====== PROVIDED TEXT

Boiling in water like pasta
Food & Wine / Photo by Robby Lozano / Food Styling by Renu Dhar
Cook Time: 10 minutes
Total Time: 1 hour
Rating: 6/10
Method: Bring a large pot of water to a boil and add prepared rice. Boil until rice is evenly cooked, stirring occasionally, about 10 minutes. This is exactly how you would cook pasta, though you’ll need to strain the rice through a fine mesh strainer to avoid losing it in the sink. Transfer the rice back to the pot, cover for 5 minutes, and then fluff with a fork.
Results: This method produced well-cooked grains of rice that did not clump together. The exterior of the rice grains were dryer on the surface but they retained their shape well without being mushy. Testers said the grains of rice were evenly tender through the center.
Pros: While boiling rice scored lowest on our list, it wasn’t exactly a bad method. Testers liked that it was so simple, especially when cooking a large quantity of rice at once. The grains of rice do not clump, which is ideal for certain applications like rice salads.
Cons: The biggest disadvantage in this method is simply the lack of flavor. When you drain the rice, you effectively drain away the flavor. And there are many situations where you will want rice to remain a little sticky; this method simply won’t work in those dishes.
Using a programmable electric pressure cooker
Food & Wine / Photo by Robby Lozano / Food Styling by Renu Dhar
Cook Time: 30 minutes
Total Time: 1 hour, 15 minutes
Rating: 6/10
Method: Place rinsed rice, water, and salt in a programmable multicooker, like an Instant Pot, cover and lock with a lid, then pressure cook on high for 8 minutes. It will take about 10 minutes for the pressure cooker to come up to the appropriate pressure before the cooking process begins. Let the pressure release naturally, which will take another 10 minutes. Remove lid, fluff with a fork, and serve.
Results: Out of all the methods, this one had the most mixed results during testing. Overall, the rice was browner in the pressure cooker than in any other method. Some rice clumped together well while other sections of rice were chewy.
Pros: The biggest advantage of using an electric pressure cooker is that it’s almost entirely hands-free. Plus, you can program most cookers for a delayed start, allowing you to set it and forget it.
Cons: The texture of rice cooked in a pressure cooker is quite mixed. Our testers said it wasn’t inedible, but it certainly wasn’t perfect.
Nuking in the microwave
Food & Wine / Photo by Robby Lozano / Food Styling by Renu Dhar
Cook Time: 15 minutes
Total Time: 1 hour, 5 minutes
Rating: 7/10
Method: Place rinsed rice in a microwave-safe bowl and add cold tap water and salt. Cover the bowl with plastic wrap and then cut a couple 1/2-inch vents to allow steam to escape. The cover traps steam like a mini rice cooker. Microwave on high for 15 minutes. Let stand for 5 minutes then fluff with a fork and serve.

============

- _DESCRIPTION OF THE TASK_: List every rice-cooking method that has its own heading in the rice-cooking text, along with the rating given for each.

====== LISTING

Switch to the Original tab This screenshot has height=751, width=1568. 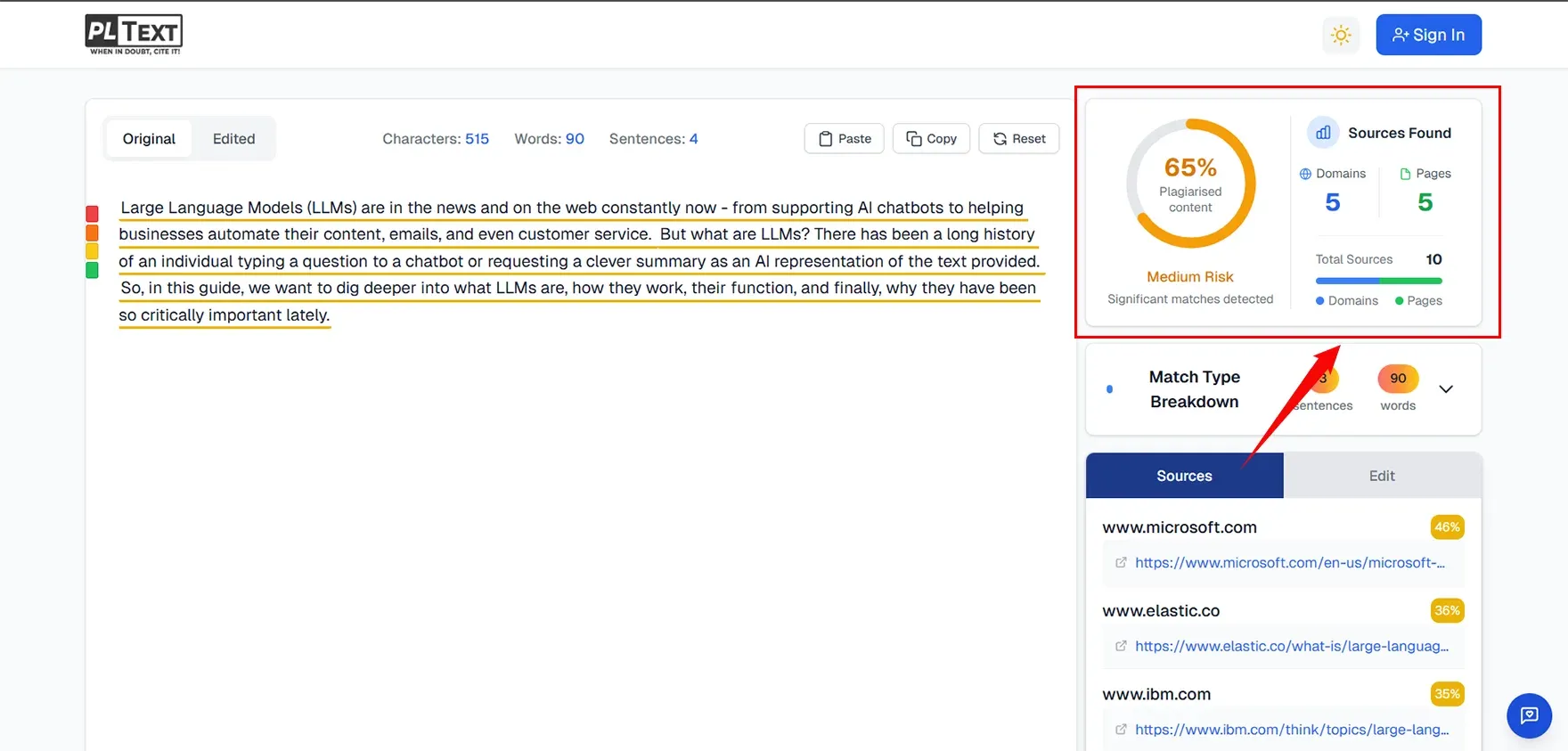click(149, 139)
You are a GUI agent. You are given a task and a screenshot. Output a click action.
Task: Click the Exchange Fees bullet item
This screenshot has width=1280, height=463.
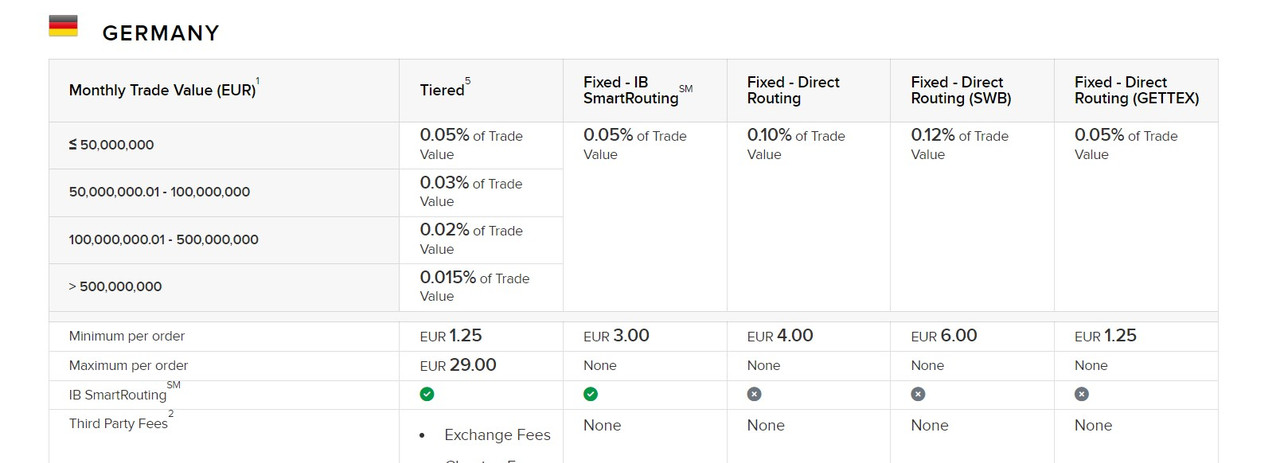click(497, 434)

============

- _FINAL RESULT_:
- Boiling in water like pasta: 6/10
- Using a programmable electric pressure cooker: 6/10
- Nuking in the microwave: 7/10